Every line with the string "calendar" in it belongs in your answer, so copy them all from the data.

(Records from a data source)
=== Begin Enclosure ===

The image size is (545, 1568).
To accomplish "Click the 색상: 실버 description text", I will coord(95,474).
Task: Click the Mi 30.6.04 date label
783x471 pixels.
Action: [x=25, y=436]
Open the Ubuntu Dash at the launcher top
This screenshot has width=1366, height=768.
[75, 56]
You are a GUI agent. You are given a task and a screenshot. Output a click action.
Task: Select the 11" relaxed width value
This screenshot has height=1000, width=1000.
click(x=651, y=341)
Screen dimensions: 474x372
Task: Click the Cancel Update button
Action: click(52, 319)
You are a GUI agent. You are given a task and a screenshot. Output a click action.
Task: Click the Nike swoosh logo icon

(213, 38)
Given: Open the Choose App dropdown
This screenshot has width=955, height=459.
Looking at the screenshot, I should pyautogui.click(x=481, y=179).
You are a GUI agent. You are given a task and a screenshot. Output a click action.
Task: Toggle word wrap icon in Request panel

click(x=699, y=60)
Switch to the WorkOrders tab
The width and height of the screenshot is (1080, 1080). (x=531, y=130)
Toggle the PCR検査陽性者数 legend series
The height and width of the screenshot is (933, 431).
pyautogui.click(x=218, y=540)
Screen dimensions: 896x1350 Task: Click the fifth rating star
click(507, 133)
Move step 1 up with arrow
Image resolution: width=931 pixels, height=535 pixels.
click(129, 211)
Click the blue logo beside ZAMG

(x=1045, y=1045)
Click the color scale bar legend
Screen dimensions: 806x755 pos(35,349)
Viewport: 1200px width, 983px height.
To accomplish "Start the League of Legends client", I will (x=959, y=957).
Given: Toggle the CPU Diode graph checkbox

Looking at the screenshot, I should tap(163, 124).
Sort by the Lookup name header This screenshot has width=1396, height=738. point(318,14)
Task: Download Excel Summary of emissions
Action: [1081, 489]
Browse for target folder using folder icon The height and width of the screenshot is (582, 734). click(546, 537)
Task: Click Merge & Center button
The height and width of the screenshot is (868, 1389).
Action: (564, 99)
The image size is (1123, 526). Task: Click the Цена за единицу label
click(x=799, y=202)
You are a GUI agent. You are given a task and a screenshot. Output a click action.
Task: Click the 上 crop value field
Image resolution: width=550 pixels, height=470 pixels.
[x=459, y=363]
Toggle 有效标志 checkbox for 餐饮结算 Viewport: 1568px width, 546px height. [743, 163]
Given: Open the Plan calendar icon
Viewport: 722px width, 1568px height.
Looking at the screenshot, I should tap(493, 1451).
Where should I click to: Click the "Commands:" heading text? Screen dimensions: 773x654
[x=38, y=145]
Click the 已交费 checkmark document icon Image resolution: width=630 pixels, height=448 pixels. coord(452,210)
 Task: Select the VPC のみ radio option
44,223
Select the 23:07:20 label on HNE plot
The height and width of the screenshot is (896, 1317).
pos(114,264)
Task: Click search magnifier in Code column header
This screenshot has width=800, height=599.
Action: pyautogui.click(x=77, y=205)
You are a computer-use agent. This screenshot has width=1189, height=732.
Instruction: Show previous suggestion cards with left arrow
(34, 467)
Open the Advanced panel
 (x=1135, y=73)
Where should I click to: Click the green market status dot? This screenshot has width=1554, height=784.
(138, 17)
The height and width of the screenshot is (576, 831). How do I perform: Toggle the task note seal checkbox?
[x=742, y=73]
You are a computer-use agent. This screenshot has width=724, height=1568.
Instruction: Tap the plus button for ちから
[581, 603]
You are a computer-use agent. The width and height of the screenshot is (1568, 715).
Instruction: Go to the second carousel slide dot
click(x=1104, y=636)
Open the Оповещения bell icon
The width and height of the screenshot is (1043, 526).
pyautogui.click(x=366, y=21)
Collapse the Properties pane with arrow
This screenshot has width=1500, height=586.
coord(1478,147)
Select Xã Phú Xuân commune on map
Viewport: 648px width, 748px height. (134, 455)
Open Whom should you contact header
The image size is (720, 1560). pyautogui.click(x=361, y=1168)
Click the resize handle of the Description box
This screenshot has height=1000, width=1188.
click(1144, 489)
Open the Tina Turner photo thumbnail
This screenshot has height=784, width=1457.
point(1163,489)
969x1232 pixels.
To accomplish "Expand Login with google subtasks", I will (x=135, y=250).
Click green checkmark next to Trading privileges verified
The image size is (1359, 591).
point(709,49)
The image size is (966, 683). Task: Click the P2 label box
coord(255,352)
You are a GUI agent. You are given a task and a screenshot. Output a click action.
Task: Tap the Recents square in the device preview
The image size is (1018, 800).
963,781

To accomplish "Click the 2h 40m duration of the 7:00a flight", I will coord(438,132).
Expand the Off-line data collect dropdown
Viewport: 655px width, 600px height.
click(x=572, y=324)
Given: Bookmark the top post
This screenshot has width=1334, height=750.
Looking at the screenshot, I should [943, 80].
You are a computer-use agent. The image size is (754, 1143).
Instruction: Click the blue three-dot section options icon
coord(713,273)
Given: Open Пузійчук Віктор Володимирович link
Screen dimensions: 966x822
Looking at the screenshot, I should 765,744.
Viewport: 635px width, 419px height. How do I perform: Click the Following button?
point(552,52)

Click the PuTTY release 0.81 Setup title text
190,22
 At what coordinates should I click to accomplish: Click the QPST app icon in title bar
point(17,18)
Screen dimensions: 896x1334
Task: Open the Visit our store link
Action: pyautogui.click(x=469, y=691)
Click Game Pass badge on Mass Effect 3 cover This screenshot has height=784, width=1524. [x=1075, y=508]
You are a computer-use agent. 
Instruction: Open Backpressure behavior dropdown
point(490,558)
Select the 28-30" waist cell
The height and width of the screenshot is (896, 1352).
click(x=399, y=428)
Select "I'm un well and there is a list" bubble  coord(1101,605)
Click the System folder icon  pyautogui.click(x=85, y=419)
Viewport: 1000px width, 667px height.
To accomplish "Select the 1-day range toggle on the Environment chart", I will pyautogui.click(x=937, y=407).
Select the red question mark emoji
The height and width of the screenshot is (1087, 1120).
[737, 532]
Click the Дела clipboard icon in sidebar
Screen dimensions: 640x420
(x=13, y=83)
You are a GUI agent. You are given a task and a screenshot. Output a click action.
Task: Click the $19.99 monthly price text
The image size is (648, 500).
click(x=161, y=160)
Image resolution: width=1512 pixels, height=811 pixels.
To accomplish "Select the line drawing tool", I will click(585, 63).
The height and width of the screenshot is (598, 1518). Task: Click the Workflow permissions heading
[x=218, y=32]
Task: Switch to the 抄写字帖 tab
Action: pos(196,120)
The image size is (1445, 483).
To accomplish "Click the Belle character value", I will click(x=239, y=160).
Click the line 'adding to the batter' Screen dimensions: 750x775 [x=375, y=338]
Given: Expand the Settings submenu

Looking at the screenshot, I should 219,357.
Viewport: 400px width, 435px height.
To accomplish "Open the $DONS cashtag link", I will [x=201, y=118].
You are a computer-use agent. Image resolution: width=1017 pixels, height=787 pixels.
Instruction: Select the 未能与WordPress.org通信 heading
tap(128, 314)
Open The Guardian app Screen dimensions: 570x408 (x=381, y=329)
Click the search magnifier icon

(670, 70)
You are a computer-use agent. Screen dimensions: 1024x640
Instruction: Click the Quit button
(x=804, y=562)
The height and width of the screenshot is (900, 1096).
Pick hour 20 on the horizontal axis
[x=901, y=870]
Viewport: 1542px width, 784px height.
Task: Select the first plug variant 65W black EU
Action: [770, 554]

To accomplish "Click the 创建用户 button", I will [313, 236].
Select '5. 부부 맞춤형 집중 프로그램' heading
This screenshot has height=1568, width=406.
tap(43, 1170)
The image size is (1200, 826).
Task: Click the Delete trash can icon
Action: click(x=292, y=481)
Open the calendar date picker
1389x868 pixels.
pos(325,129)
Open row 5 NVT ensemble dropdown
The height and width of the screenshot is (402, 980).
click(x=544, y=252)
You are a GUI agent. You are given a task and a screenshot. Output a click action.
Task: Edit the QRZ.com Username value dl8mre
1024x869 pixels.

=== End Enclosure ===

▸ **Completed exercise**
Given: Open the Plan calendar icon
Open the calendar date picker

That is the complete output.